Erste japanische Orgelbaumeisterin

Am „Tag der Orgel“ wurde Yamano Setsue an der Oscar-Walcker-Schule in Ludwigsburg zur ersten japanischen Orgelbaumeisterin gekürt.

Am „Tag der Orgel“ wurde Yamano Setsue an der Oscar-Walcker-Schule in Ludwigsburg zur ersten japanischen Orgelbaumeisterin gekürt. Sie entstammt einer Orgelbauerfamilie. Auch in der Familie ihres Mitschülers und Landsmannes Tadashi Nakazato hat das Handwerk des Orgelbauers Tradition. Vor 35 Jahren hat sein Vater an der OWS seine Orgelbaumeisterprüfung absolviert. Dieses Jahr haben Jens Decker, Stephanie Drenseck, Johannes Hüfken und Markus Krawinkel die Meisterprüfung ebenfalls erfolgreich bestanden.

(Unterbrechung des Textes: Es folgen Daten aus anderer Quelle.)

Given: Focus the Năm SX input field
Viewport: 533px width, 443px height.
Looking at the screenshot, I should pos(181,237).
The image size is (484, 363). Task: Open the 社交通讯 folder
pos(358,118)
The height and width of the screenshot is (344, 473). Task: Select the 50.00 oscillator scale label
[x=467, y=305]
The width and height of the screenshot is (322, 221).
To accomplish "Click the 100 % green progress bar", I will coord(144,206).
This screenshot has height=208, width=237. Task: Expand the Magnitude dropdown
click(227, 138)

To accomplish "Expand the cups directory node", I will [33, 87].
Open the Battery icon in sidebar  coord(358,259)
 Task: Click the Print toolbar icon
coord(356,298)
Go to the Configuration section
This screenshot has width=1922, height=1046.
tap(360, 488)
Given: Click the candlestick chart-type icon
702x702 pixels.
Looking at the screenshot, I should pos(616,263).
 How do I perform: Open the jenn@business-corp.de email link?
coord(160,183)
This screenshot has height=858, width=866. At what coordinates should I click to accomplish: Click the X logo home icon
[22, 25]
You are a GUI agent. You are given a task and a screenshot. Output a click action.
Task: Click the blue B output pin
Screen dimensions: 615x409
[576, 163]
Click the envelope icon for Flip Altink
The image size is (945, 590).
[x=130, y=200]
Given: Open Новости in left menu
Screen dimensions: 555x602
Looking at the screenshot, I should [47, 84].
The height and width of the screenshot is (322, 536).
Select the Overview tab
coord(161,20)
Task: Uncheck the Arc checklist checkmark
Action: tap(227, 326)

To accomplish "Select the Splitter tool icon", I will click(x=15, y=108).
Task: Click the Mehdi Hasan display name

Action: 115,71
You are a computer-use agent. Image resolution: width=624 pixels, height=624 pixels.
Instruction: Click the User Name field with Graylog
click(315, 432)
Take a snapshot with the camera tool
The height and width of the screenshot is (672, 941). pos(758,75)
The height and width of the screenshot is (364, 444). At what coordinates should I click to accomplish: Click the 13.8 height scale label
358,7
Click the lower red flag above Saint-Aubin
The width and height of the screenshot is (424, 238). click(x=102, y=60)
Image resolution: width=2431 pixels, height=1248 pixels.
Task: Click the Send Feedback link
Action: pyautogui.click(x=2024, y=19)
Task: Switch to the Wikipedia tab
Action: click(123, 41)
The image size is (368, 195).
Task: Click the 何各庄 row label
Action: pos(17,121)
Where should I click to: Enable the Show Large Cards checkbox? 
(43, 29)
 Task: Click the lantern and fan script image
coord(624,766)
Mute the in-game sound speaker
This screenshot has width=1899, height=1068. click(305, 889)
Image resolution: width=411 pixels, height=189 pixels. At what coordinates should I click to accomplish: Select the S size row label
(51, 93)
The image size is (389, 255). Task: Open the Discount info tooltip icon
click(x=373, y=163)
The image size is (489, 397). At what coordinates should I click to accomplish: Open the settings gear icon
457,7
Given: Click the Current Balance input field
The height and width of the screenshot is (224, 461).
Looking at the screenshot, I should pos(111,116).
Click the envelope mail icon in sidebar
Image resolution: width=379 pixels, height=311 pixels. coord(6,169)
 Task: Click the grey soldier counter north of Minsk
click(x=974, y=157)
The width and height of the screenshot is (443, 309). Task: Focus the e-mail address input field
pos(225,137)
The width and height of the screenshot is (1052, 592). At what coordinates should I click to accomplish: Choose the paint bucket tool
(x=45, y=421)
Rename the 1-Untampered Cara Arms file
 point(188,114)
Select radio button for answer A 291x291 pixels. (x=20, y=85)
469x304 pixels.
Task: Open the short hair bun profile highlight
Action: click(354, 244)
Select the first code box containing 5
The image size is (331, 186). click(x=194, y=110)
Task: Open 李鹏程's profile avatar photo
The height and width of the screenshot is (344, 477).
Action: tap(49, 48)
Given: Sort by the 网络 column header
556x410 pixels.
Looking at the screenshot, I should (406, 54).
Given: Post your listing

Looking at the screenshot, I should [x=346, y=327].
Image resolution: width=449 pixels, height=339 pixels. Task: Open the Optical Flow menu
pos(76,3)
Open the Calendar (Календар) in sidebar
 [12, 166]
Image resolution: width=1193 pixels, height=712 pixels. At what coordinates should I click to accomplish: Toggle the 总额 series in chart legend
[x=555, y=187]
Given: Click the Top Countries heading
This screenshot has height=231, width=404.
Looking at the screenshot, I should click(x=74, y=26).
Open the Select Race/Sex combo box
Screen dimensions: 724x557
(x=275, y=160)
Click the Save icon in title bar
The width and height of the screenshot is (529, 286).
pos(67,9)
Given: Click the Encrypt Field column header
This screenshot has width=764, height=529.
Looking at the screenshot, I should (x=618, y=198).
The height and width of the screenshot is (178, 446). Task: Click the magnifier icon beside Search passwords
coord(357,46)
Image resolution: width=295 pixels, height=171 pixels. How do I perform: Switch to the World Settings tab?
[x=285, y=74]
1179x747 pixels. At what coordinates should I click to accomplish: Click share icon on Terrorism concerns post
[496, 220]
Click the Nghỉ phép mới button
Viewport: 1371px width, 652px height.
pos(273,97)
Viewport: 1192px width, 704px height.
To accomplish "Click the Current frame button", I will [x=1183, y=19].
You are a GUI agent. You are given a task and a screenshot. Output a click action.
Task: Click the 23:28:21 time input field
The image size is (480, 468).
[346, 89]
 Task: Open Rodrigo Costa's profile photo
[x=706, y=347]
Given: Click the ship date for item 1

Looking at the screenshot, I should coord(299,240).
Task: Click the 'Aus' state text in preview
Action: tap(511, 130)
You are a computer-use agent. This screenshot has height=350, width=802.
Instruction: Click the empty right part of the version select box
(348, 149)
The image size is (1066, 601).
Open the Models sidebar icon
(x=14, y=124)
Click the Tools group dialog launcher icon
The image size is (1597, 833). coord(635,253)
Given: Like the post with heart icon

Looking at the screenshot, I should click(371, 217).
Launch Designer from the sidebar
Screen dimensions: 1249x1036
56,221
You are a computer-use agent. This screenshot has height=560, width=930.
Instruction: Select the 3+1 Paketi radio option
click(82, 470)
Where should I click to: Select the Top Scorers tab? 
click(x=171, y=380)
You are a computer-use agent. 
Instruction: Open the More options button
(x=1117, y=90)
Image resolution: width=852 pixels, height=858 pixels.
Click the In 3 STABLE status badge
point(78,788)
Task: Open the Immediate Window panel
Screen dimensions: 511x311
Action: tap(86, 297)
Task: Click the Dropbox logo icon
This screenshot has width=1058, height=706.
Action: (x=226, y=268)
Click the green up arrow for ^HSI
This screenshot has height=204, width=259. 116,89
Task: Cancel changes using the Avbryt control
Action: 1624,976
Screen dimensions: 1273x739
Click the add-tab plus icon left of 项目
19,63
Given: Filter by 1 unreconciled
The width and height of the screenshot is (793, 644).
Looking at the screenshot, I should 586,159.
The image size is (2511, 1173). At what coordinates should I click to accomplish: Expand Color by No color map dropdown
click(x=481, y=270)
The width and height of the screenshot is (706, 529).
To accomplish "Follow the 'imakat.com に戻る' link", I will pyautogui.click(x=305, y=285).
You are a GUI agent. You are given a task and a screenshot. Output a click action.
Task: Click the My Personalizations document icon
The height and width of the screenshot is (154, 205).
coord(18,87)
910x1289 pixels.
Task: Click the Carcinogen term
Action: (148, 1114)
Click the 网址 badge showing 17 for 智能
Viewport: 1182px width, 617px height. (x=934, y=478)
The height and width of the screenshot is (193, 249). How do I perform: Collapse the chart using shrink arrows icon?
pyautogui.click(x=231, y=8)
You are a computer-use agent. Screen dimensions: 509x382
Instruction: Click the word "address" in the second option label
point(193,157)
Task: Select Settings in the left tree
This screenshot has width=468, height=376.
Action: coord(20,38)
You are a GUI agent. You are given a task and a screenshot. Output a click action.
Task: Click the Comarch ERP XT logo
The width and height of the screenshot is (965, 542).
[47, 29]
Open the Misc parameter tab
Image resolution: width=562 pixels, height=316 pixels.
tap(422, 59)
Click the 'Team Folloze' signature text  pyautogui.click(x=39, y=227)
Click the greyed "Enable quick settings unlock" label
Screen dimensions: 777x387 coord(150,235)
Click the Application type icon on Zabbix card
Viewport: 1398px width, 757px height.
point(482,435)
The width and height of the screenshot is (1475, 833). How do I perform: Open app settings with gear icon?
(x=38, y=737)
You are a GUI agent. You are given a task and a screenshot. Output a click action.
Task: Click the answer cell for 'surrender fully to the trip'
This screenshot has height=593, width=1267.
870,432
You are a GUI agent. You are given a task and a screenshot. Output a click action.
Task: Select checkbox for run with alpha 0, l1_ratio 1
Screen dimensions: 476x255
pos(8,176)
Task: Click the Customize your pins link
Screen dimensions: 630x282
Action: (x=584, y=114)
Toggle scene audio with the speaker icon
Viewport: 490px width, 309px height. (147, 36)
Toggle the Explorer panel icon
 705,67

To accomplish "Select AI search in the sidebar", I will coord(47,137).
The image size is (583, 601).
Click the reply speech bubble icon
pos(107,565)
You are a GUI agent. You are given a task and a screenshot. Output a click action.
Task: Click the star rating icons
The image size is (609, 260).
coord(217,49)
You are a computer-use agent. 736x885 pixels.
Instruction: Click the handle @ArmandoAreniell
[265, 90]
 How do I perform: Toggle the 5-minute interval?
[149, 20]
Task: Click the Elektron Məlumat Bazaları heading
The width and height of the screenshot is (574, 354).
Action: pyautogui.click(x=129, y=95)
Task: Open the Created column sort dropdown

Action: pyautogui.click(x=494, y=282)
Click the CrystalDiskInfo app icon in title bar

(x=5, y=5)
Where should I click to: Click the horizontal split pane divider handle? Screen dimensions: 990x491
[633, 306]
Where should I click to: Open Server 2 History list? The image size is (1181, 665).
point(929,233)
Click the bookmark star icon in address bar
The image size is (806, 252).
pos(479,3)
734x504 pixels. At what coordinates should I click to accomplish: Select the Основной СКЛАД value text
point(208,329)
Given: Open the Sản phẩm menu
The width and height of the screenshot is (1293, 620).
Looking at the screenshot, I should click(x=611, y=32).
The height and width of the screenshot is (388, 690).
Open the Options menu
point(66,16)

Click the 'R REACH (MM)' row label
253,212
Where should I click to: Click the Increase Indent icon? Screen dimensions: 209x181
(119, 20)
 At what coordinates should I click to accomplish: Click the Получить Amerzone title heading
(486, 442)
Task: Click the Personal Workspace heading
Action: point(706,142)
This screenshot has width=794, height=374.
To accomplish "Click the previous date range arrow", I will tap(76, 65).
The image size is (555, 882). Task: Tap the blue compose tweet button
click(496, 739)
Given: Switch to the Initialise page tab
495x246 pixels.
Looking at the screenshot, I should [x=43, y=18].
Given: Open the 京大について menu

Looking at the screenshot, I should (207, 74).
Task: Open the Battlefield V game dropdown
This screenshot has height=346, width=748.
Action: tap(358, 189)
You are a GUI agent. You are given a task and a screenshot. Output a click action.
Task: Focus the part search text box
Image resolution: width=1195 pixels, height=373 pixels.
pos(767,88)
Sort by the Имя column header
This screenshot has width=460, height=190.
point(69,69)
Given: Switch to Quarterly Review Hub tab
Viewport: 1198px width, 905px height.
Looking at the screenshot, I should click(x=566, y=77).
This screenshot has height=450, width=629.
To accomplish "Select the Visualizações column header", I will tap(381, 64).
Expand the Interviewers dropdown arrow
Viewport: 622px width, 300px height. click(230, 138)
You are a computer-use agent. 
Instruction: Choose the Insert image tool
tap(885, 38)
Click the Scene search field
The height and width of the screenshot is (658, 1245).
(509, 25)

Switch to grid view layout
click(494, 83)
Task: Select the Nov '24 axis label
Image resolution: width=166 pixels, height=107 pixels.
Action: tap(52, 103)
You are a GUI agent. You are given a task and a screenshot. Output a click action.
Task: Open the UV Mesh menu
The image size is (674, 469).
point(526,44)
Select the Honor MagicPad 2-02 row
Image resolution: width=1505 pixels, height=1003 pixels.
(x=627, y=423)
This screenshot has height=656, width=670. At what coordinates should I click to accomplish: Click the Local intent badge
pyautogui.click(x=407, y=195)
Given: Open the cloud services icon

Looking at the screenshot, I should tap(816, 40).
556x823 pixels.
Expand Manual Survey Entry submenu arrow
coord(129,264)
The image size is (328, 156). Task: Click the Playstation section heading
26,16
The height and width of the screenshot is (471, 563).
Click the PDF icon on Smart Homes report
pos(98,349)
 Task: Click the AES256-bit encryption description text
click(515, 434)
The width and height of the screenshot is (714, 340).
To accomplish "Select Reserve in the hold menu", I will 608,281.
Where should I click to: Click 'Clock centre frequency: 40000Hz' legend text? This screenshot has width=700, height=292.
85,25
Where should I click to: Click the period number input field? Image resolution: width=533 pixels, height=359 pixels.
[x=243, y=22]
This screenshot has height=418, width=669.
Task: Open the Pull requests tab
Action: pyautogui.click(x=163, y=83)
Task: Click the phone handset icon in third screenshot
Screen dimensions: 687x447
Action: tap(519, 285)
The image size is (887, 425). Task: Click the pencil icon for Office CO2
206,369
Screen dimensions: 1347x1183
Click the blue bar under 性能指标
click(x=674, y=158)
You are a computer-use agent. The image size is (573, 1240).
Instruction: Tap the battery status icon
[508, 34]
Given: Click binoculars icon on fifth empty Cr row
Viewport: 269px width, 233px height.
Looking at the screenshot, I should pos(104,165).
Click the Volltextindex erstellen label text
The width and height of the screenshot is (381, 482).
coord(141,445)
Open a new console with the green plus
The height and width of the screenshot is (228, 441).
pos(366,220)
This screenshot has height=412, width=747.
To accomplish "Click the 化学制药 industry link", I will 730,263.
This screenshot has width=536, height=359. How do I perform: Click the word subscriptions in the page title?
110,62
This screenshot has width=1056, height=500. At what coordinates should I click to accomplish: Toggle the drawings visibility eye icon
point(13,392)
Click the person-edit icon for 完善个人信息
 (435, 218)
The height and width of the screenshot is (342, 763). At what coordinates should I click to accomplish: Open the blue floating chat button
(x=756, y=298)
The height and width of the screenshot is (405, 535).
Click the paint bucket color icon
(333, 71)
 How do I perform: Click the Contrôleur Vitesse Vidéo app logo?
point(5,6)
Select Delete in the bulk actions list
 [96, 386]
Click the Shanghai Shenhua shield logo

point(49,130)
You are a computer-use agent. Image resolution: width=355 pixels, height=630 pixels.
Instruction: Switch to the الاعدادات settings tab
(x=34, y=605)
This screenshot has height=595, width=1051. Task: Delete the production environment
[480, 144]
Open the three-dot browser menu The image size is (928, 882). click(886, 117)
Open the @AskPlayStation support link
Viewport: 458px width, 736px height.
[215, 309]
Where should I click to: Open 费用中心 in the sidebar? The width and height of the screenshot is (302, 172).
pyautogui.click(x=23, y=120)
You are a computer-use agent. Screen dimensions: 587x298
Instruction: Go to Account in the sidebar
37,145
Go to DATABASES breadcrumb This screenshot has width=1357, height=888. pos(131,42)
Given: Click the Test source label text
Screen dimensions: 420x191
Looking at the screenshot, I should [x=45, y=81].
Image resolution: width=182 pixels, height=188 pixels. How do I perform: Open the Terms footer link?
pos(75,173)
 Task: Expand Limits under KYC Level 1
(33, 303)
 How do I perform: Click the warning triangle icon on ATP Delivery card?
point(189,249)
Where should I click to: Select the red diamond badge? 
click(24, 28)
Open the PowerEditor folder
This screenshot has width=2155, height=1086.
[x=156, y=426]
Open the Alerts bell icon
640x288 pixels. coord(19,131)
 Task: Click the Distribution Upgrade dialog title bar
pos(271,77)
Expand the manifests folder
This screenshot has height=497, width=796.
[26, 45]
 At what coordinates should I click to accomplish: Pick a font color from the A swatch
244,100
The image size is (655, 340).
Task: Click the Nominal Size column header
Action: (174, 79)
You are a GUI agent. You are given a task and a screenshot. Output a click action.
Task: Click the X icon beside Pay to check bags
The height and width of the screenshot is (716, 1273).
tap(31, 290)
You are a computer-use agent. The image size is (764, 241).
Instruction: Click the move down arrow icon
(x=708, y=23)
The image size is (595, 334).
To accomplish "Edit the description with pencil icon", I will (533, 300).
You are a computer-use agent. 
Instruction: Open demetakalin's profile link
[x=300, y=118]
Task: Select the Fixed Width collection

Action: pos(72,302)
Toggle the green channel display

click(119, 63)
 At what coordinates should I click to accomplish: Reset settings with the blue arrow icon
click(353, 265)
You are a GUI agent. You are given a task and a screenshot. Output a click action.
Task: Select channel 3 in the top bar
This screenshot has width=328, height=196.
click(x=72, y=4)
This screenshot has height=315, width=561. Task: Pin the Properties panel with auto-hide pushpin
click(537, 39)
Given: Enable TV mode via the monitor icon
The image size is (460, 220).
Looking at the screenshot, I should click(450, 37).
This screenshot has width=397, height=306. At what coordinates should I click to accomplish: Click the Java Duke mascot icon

In seiner Begrüßung hieß Schulleiter Andreas Moser alle Jungmeister, Gäste und Kolleginnen zur „Präsentation der Meisterstücke im Orgelbau“ herzlich willkommen und gratulierte zur bestandenen Prüfung. Zwei Jahre lang waren die angehenden Meister unter anderem vom Technischen Oberlehrer Marcus Kaul fachpraktisch „begleitet, angeleitet und zum Teil auch umgeleitet“ worden. Mit dem Hinweis, dass die Absolventen auch in Zukunft gestalterisch kreativ sein sollen und dass in ihren Meisterhänden das Erbe einer jahrhundertealten Kultur liegt, beschloss der Schulleiter seine Rede.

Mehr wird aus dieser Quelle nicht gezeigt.